Contact with Jung: Essays on the influence of his work and personality

My first encounter with Jung arose out of one of those auspicious blendings of circumstance which seem so often to mark the turning-points in one’s psychic life.

On behalf of my intent to embark upon the field of psychology and religion, my father arranged to meet Jung when in Zurich, and persuaded him to return the visit when attending the Harvard Tercentenary.

Since I was seeking a new and revitalized experience of religion, and my parent was a Bishop I  can imagine this crisis in father figures might have appealed to Jung. However, the occasion found me young and innocent of the world, especially of the psychic one, and he did the only thing he could for my benefit-he talked almost steadily for two days, filling my head with a rich flow of psychic nourishment that took me several years to incorporate and digest.

Many of my Boston acquaintances were far better equipped than I to benefit by such a colloquy, and it bore heavily on me; only in retrospect can I look upon those days and feel justification in knowing that not many could have been so touched in the wordless deeps as to find the rest of their lives given shape by them.

I could not assent at the time to what Jung was telling me, though I found it strangely fascinating; the psyche I had been studying in classes and books had quite a different cast, and I felt an obligation to cleave to the scientific view and not wander away into what seemed to me to be bucolic pastures of European scholarship and erudition.

My analytic reading began shortly after with Freud’s works, which I devoured with avid enthusiasm and in which I thought I was finding the answer to all things human; I set about applying it all mercilessly to family and friends.

It was so satisfying to have an explanation for hidden things!

Dutifully I moved ahead in my reading program over the years, toward Jung and Adler and the rest.

The Psychology of the Unconscious, which I had already glanced through like a college text as a measure to ‘brush up on Jung’ before seeing him, and had taken as a sort of code of symbols, I now greeted with different eyes, perhaps because by this time I had been in love and was no longer all closed up inside.

This new encounter with Jung was like emerging out of a tunnel into a broad and noble terrain, a real world, one of heights and depths, of living beings with an historical heritage and a future to strive toward.

The Secret of the Golden Flower lit up little flames in the interior recesses which have been glowing ever since.

The Jung of those earlier days in Providence came to life again and began to speak to my condition, and I began to sense that peculiar gratitude to him which most of us know so well.

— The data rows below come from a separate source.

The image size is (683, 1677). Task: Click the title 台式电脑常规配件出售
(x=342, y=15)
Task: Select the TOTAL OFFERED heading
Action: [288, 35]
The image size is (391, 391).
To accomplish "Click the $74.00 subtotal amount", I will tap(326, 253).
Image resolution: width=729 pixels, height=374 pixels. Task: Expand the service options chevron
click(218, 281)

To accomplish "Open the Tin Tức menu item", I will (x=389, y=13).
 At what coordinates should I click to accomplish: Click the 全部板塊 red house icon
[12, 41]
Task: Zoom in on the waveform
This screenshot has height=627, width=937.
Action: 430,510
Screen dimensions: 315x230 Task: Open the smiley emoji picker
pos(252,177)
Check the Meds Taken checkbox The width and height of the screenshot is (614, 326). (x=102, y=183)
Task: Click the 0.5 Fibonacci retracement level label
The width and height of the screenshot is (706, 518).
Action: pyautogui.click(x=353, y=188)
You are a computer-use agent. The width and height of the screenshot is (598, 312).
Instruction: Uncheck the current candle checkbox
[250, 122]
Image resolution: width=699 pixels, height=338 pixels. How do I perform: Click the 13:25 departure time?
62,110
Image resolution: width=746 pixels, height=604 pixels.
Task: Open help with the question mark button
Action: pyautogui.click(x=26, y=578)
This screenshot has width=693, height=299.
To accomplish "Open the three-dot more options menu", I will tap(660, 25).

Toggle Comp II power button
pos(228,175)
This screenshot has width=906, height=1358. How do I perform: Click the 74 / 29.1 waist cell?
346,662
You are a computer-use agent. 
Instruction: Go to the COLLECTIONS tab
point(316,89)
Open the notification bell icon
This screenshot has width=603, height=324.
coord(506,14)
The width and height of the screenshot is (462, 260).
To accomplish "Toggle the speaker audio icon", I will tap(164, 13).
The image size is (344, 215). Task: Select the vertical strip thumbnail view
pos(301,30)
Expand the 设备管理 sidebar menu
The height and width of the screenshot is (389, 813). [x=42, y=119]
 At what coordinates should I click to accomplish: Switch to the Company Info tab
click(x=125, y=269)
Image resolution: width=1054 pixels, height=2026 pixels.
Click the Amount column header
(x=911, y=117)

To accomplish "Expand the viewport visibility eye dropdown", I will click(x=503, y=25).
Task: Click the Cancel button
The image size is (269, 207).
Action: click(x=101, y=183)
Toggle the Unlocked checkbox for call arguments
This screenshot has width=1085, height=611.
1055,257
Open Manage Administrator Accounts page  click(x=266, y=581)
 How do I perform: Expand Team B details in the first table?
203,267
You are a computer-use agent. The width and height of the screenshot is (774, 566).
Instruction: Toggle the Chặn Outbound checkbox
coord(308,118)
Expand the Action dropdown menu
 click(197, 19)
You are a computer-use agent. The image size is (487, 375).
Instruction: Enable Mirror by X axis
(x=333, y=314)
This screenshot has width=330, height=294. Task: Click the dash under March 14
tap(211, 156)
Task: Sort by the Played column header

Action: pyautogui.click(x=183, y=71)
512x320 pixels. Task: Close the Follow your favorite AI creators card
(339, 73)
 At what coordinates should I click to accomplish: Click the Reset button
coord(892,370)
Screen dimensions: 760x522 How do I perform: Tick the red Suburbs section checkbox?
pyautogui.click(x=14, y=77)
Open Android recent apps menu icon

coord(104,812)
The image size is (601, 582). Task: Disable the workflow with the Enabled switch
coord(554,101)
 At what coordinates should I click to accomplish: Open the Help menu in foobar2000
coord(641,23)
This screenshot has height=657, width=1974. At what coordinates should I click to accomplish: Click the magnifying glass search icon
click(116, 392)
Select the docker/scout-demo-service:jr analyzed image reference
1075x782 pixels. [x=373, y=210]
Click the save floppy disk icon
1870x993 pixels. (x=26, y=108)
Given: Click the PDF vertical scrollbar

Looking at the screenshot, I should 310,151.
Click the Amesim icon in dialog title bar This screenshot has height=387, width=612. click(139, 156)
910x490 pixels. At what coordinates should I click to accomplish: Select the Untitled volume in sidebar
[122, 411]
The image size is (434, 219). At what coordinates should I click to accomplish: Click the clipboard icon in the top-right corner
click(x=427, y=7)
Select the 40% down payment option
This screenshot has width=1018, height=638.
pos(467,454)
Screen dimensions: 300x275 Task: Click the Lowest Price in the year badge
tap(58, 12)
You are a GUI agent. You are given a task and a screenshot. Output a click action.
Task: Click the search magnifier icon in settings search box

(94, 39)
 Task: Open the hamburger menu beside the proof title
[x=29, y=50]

During the war I received a second infusion of psychic nourishment which I could not fully digest, a rich inpouring of ways and views of the other side of the world, the Chinese Interior, and more than ever felt the need to find the way to assimilate it; for I was tempted, as happens with large experiences, to find my life in it rather than the harder alternative of finding it in my life.

Of several foundations I requested to send me to Zurich to prepare for the field of psychology and religion, the Rockefeller wrote back with alacrity to say they had for some while been wanting such a request and had been holding a special nest egg for the purpose.

At Zurich I had the good fortune to see the first beginnings of the germinating Institute, which was starting to embody the differentiation of one man’s vision into its many facets to be developed by many individuals with their special gifts; it was heroic work on the part of that Curatorium to meet the many tribulations and establish a workable order.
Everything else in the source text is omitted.